* _Prova tu_:
Riprendi l'articolo sul green pass per i dipendenti provinciali in smart working, continuandolo dopo la sua ultima frase.

* _Sezione del documento_:
La Provincia chiederà il Green pass anche a chi fa lo smart working da casa: «Il lavoro da remoto non sia una scorciatoia per non vaccinarsi»
Il dirigente Nicoletti e l’assessore Spinelli sono decisi: «Questa opzione va data a tutti i lavoratori a rotazione, nessuna precedenza. E chi non è in regola, sarà sospeso e senza retribuzione»
TRENTO. «Anche i dipendenti provinciali che lavorano in smart working dovranno avere il green pass, perché non è che se ne stanno sempre a casa e non accedono mai agli uffici. Lo devono fare, ad esempio, per confrontarsi con il dirigente, quindi è necessario anche per loro, o saranno sospesi come gli altri privi di certificato». Il direttore generale della Provincia, Paolo Nicoletti, anticipa l'orientamento che l'ente pubblico sta maturando in vista dell'applicazione dal 15 ottobre anche per i dipendenti provinciali del decreto legge che prevede l'obbligo del green pass per accedere alla sede di lavoro.
Quindi chi tra i 4.600 provinciali, più i dipendenti degli altri enti collegati, non è ancora vaccinato e sta pensando di risolvere il problema green pass chiedendo di poter lavorare da casa è avvertito.

* _Dati forniti_:
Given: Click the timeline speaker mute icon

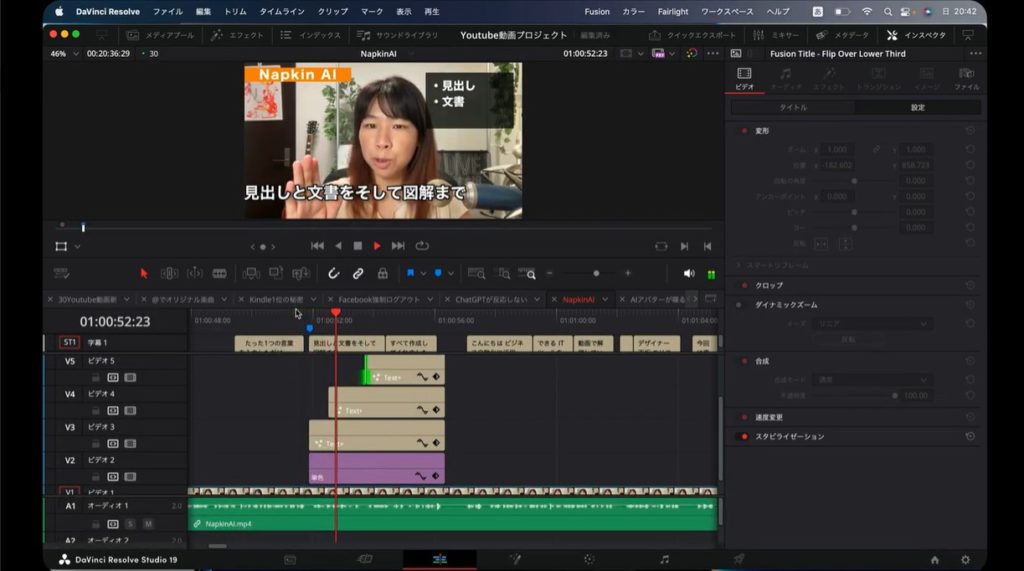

* _Soluzione_:
Lo smartworking - o lavoro da remoto - rischia di non rappresentare una scappatoia. «L'idea dunque, anche per semplicità, - sottolinea Nicoletti - è quella di richiedere il green pass a tutto il personale e sospendere chi non ce l'ha. Faremo comunque prima una ricognizione per capire quanti sono i non vaccinati che non intendono neppure fare il tampone e dunque di che numeri stiamo parlando. Stimiamo che possa essere una percentuale in linea con i non vaccinati tra la popolazione generale del Trentino».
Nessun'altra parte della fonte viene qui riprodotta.